▶

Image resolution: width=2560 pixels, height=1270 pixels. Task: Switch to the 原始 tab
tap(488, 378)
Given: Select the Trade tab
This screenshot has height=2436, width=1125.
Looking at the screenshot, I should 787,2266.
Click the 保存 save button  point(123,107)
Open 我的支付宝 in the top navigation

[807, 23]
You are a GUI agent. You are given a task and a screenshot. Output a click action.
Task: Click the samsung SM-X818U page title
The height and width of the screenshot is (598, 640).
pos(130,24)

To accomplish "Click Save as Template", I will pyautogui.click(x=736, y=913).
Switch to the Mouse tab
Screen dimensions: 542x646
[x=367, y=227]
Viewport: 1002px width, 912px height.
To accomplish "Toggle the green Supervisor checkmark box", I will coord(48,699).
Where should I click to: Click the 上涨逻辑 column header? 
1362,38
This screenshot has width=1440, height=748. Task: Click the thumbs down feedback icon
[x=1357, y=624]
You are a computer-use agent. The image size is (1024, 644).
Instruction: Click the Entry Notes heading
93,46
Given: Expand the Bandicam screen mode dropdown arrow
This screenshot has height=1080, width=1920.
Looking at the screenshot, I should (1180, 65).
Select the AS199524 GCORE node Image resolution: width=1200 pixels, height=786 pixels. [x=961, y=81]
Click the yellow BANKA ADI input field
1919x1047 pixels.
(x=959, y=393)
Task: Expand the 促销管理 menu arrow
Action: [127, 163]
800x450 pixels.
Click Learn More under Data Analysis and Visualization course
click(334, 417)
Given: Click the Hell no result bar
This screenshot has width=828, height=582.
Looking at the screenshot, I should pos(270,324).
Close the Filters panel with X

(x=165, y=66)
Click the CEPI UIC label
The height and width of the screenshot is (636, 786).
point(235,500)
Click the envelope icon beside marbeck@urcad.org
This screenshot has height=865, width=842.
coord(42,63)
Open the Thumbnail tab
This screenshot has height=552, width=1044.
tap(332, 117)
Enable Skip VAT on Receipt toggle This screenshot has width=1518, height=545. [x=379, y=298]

◀

*THE PROBLEM*. Put the lines from the one containing "800x450 pixels." through the end of the records, both ends included, into a numbered list, leaving out blank lines.

*CORRECT ANSWER*.
1. 800x450 pixels.
2. Click Learn More under Data Analysis and Visualization course
3. click(334, 417)
4. Given: Click the Hell no result bar
5. This screenshot has width=828, height=582.
6. Looking at the screenshot, I should pos(270,324).
7. Close the Filters panel with X
8. (x=165, y=66)
9. Click the CEPI UIC label
10. The height and width of the screenshot is (636, 786).
11. point(235,500)
12. Click the envelope icon beside marbeck@urcad.org
13. This screenshot has height=865, width=842.
14. coord(42,63)
15. Open the Thumbnail tab
16. This screenshot has height=552, width=1044.
17. tap(332, 117)
18. Enable Skip VAT on Receipt toggle This screenshot has width=1518, height=545. [x=379, y=298]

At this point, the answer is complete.